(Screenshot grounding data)
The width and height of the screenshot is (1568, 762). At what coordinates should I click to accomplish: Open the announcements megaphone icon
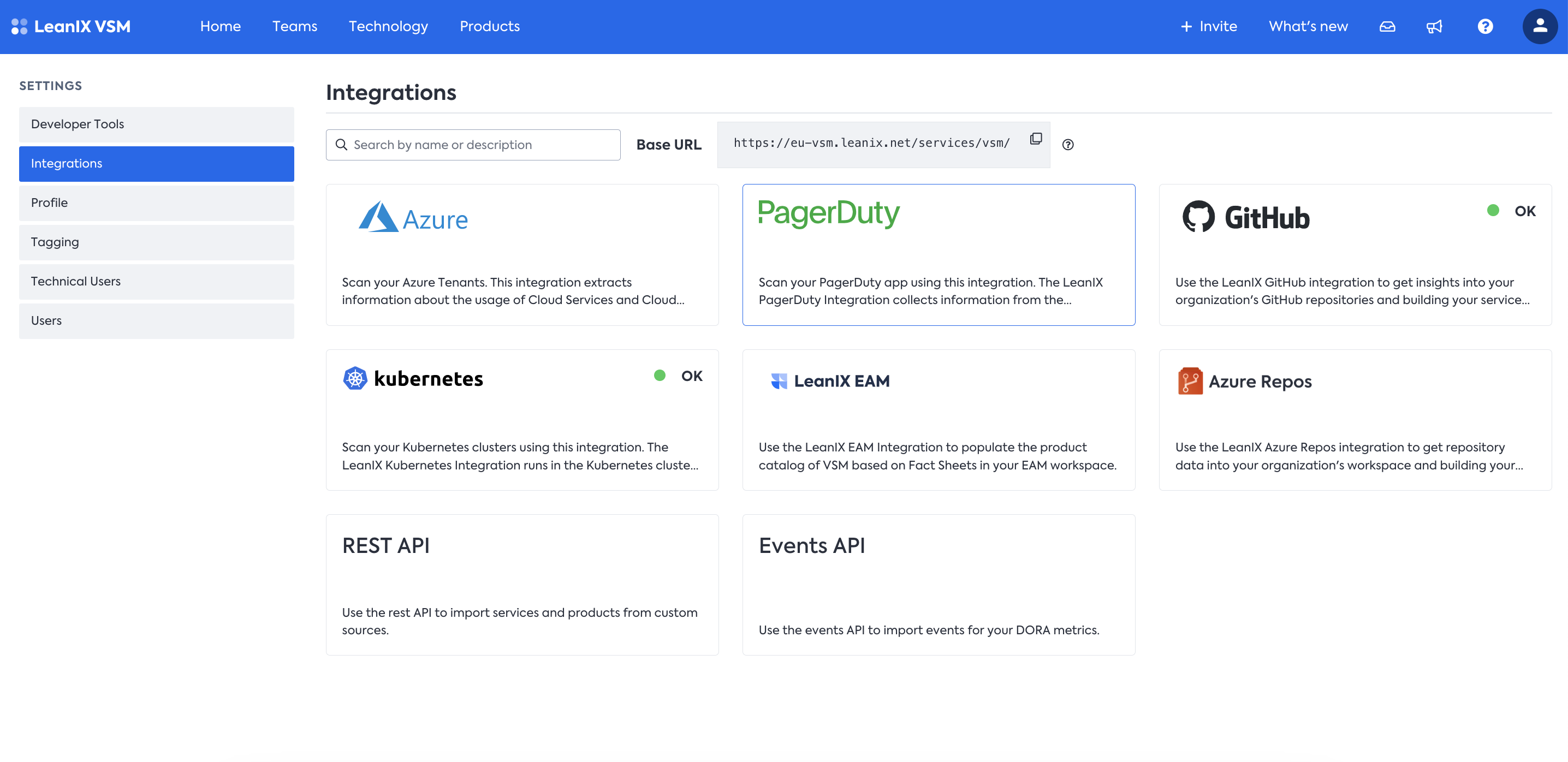[x=1435, y=27]
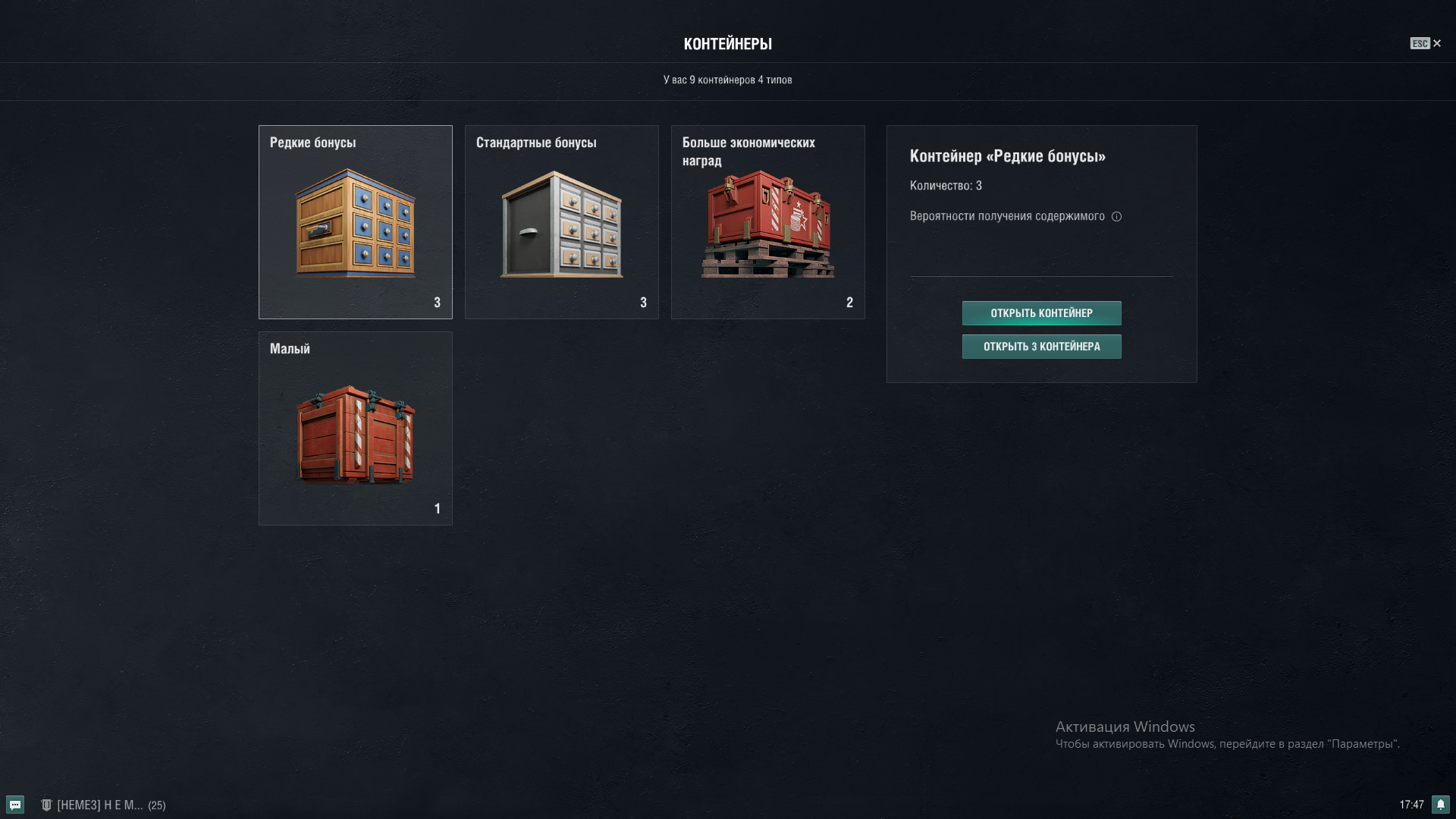Select the grey safe cabinet container image
This screenshot has height=819, width=1456.
click(561, 224)
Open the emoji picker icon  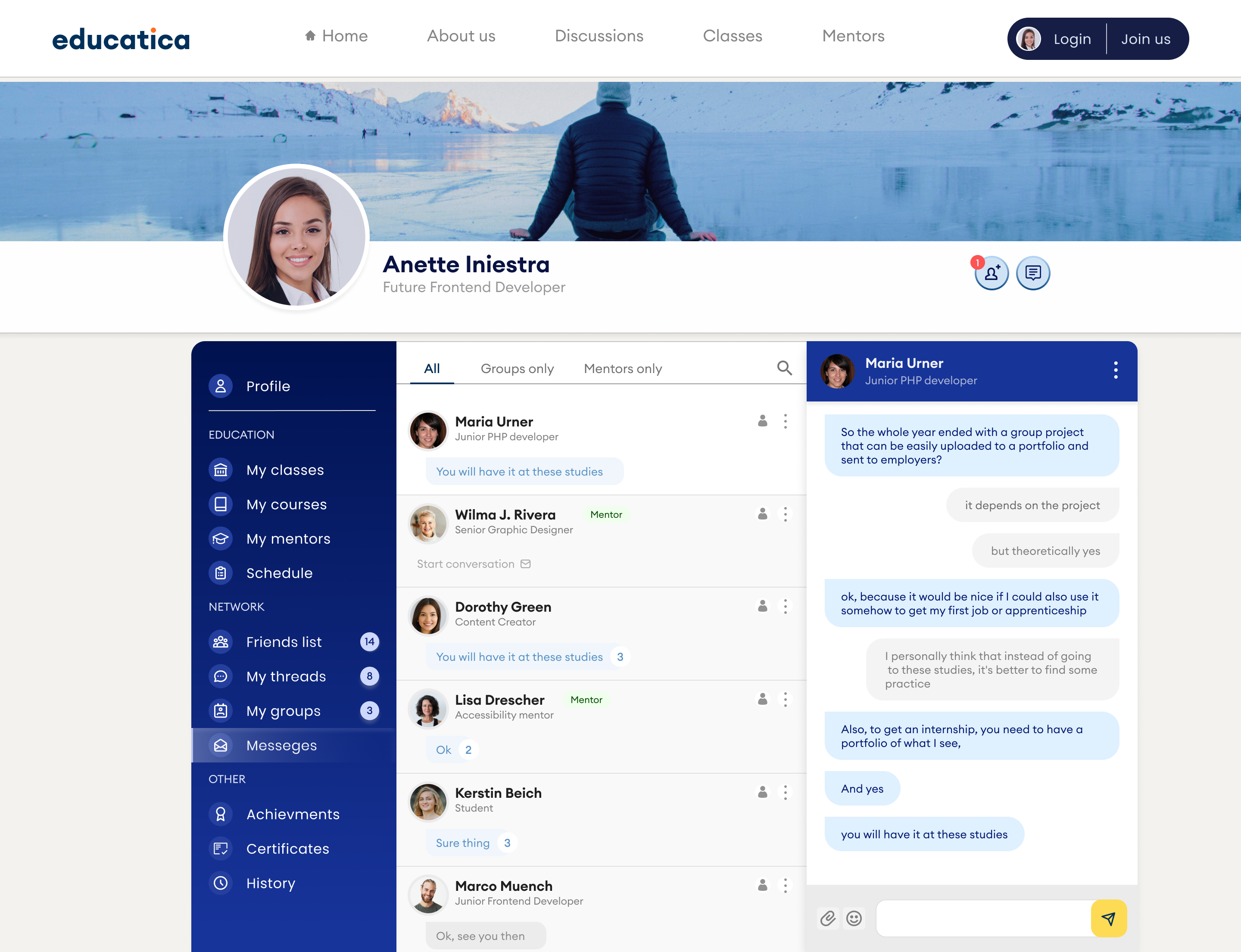click(854, 918)
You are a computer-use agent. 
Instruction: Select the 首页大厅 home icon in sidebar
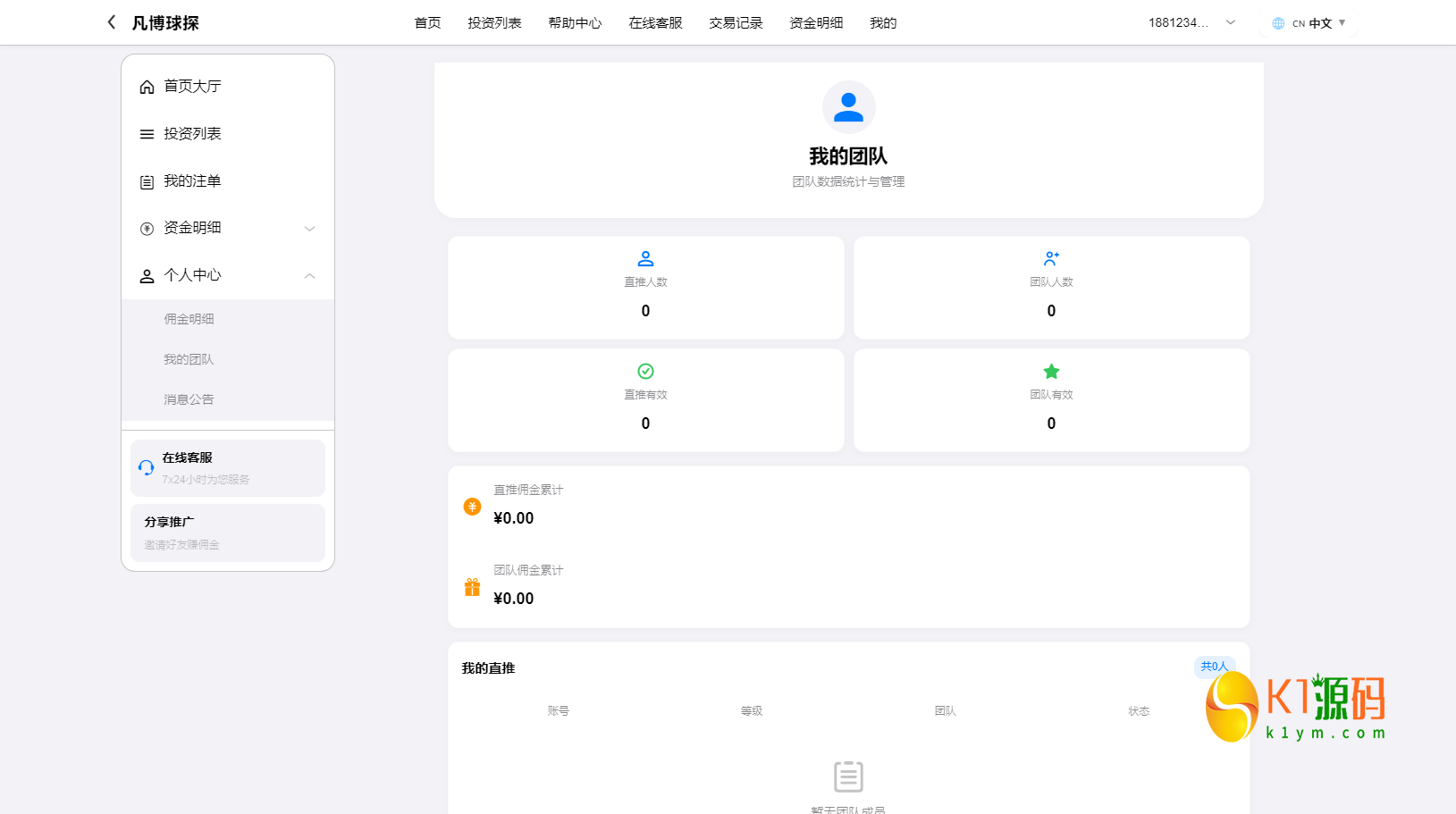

What is being asked |
Do not copy pictures. Restate exactly the lines from the one containing "You are a computer-use agent." through the last line of the records.

Written solution |
You are a computer-use agent. 
Instruction: Select the 首页大厅 home icon in sidebar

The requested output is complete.